Probability of Authenticator failing to save accounts?

[Maxion]

Mutiple b.net accounts. All my accounts are on their own individual b.net account.

You can link your authenicator to any account. Hell I even linked it to an account that wasnt even mine while linked to my accounts at the same time.

Indeed, still can't if all your accounts are on the same battle net account though.

[Khatovar]

I even linked it to an account that wasnt even mine while linked to my accounts at the same time.

Yup. My husband and I each have separate Bnet accounts using the same authenticator. This way you don't have to buy individual authenticators for each member of your family.

[kate]

In order to remove an authenticator they require 2 sequential authenticator codes.

The obvious solution to avoiding a man-in-the-middle attack is, when you fail to authenticate, to wait 30 seconds and completely skip the next code. If it was just a typo, well, you only wasted 30 seconds of your life. If it was a MITM attack, well, you just spent 30 seconds to save a whole bunch of time with their account retrieval team.

[Iceorbz]

I'm pretty sure this isn't how the current man-in-middle attack works.

Your first attempt will be captured and used to log in. You will just be thinking you made a typo and enter a new code again and you can log in. They do not let you use the first code entered as the expiration has been present for a long time... we have posts about that on the forum here going way back when they made this change. You can still log in on multiple accounts with the same authenticator code at the same time.

In the mean time they will be messing around on the website doing whatever. Granted they can't do too much besides changing your password. But the next time you try to log in they will use your authenticator code to actually log in to the game and rip it.

The old attacks were replay attacks, and they were capturing the battlnet authentication via a trojan. They were not actively blocking the data going from you to blizzard, they were just listening to it, and then replaying it. That's when blizzard changed it to a single log in from one key.

[Silence]

The old attacks were replay attacks, and they were capturing the battlnet authentication via a trojan. They were not actively blocking the data going from you to blizzard, they were just listening to it, and then replaying it. That's when blizzard changed it to a single log in from one key.

Fair enough... I was thinking more about the current method ;p

It all comes down to keeping your computer safe.

If you insist on visiting certain types of sites then it would be wise to run your internet explorer in a sandbox (certain firewall software can also do this for you like comodo) or seperate virtual environment. This way you completely separate your "shady" browsing from your overly important gaming stuffs ;p

[Maxion]

Fair enough... I was thinking more about the current method ;p

It all comes down to keeping your computer safe.
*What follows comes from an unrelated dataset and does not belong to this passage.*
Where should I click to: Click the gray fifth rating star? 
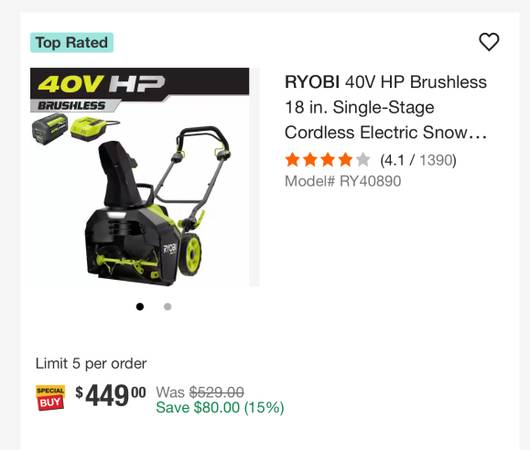[363, 160]
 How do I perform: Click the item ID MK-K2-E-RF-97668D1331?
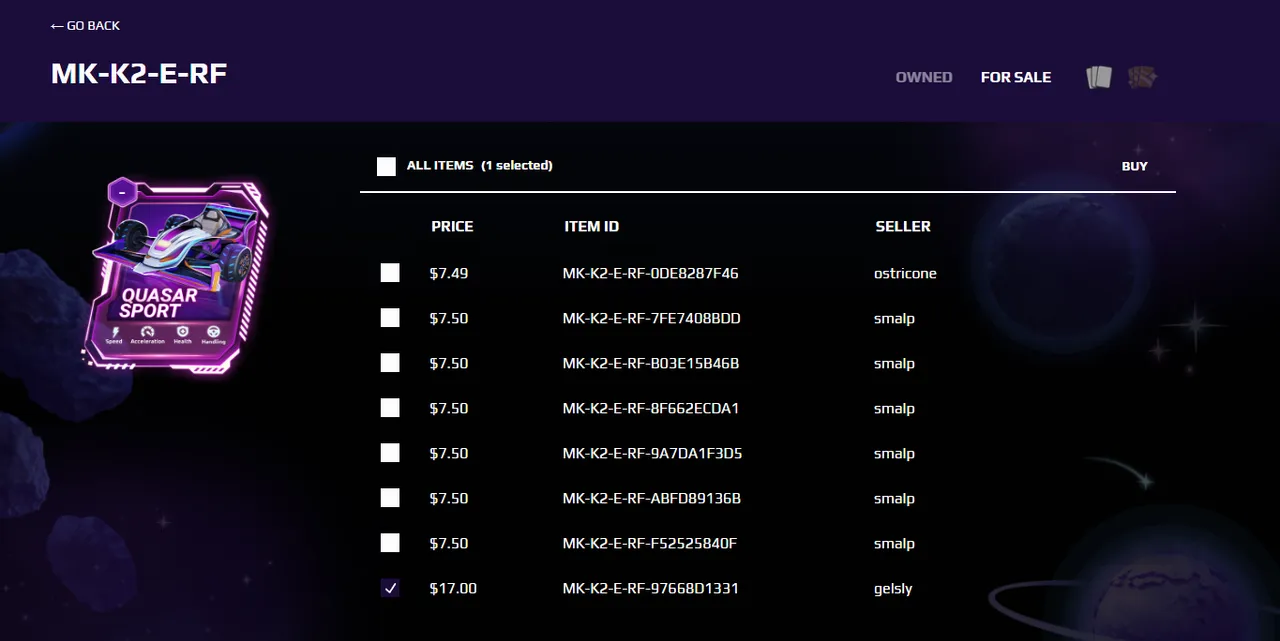(x=651, y=588)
If you insist on visiting certain types of sites then it would be wise to run your internet explorer in a sandbox (certain firewall software can also do this for you like comodo) or seperate virtual environment. This way you completely separate your "shady" browsing from your overly important gaming stuffs ;p

Or just use firefox with the noscript addon since internet explorer is so riddled with security holes that it is like running a program designed to be a big back door to your computer.

[Silence]

Or just use firefox with the noscript addon since internet explorer is so riddled with security holes that it is like running a program designed to be a big back door to your computer.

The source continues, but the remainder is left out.